/---

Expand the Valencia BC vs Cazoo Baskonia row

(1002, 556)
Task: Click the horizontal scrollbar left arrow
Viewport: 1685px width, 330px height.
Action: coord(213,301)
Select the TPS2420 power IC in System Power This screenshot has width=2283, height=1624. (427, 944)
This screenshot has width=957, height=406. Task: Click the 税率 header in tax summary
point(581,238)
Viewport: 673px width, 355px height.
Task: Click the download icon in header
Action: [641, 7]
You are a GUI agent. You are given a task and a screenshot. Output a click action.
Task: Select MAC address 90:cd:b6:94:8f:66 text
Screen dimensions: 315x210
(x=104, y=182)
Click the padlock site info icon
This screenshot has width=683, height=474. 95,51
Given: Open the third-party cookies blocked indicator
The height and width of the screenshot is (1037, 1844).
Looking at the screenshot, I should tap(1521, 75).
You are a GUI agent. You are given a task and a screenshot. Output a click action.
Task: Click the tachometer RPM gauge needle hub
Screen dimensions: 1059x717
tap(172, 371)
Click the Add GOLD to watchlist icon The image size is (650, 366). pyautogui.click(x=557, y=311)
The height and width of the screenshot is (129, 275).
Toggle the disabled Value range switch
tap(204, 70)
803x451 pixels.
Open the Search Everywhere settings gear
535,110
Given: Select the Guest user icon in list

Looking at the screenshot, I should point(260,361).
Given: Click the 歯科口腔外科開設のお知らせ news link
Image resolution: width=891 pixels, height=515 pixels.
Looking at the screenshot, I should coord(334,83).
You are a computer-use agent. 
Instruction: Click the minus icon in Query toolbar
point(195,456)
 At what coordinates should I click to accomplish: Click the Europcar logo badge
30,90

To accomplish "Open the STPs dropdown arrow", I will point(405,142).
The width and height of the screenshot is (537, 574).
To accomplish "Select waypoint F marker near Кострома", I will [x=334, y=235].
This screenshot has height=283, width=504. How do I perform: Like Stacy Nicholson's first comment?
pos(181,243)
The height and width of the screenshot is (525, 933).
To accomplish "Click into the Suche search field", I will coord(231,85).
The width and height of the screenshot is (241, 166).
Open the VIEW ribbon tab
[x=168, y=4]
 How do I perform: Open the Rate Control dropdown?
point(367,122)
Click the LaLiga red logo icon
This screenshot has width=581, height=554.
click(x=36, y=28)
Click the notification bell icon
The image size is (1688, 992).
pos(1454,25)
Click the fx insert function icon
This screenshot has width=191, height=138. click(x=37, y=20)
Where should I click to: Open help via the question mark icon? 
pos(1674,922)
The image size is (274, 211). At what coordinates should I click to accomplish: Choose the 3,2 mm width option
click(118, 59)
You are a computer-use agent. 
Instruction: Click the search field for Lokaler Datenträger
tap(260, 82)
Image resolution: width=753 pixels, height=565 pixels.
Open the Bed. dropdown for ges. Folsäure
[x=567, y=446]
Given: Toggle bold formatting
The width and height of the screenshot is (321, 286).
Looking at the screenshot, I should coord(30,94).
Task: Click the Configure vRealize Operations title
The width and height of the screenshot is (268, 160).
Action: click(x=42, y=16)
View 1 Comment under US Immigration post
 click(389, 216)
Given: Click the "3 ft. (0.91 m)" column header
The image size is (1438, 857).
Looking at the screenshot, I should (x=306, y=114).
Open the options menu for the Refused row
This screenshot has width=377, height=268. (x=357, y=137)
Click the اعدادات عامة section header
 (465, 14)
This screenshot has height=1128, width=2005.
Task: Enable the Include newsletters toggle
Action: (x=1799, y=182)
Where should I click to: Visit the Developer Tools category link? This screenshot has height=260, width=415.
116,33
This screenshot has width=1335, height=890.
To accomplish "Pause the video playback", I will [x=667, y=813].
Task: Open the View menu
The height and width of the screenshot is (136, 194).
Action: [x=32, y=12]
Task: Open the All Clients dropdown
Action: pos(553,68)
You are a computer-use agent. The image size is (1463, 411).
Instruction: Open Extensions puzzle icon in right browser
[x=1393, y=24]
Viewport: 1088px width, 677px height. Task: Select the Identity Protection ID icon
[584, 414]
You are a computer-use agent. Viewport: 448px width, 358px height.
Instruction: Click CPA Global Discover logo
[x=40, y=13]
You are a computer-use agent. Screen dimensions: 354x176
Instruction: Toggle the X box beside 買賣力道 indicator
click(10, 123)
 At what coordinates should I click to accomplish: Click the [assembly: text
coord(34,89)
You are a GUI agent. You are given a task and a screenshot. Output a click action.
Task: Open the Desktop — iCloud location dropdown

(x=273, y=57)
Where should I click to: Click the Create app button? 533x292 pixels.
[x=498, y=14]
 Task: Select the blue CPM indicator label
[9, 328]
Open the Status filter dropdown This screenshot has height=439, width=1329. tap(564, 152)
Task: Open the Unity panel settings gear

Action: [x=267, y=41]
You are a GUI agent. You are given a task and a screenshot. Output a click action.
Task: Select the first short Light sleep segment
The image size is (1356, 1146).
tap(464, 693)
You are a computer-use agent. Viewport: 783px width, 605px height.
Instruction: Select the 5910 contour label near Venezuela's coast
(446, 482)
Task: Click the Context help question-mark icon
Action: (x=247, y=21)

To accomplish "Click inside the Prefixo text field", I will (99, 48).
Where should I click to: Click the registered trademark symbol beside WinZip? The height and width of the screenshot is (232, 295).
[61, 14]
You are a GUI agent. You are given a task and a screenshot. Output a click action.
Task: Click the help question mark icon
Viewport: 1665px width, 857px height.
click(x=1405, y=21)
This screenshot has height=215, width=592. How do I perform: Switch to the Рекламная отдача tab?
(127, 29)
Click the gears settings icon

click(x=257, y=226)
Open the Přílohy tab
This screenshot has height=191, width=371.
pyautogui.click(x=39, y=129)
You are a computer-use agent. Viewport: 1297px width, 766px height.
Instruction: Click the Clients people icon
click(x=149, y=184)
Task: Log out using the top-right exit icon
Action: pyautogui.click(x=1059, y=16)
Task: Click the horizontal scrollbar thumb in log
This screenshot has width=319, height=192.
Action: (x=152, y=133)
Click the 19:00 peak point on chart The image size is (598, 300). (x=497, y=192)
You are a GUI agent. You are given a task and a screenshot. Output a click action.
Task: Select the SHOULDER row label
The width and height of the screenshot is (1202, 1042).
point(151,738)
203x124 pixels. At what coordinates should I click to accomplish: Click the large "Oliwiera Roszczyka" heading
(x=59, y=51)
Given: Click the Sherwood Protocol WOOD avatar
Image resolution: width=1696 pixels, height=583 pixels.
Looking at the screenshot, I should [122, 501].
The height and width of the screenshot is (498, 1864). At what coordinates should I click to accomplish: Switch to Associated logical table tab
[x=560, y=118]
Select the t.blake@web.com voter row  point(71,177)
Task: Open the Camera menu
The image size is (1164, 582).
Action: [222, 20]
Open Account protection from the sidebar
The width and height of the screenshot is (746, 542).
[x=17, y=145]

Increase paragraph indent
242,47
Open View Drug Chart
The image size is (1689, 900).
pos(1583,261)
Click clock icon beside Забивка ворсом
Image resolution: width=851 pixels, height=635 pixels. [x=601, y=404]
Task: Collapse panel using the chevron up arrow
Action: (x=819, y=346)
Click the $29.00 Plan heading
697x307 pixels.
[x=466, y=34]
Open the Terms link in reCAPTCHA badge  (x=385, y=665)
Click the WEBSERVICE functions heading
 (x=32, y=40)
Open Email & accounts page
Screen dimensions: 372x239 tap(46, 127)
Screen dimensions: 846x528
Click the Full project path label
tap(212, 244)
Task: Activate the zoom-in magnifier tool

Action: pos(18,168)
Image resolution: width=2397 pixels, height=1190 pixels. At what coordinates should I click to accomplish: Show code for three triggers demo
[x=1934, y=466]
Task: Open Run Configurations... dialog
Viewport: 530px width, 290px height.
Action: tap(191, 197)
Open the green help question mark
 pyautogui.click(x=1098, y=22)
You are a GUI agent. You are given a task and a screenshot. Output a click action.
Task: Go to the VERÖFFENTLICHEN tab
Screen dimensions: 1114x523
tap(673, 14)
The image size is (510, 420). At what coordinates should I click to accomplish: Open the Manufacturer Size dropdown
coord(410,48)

\---

▶ _WHAT IS REQUIRED_:
Which lines above contain the string "beside"? Collect and copy each one in full, counting uppercase and lowercase as different.

▶ _FINAL RESULT_:
Instruction: Toggle the X box beside 買賣力道 indicator
Where should I click to: Click the registered trademark symbol beside WinZip? The height and width of the screenshot is (232, 295).
Click clock icon beside Забивка ворсом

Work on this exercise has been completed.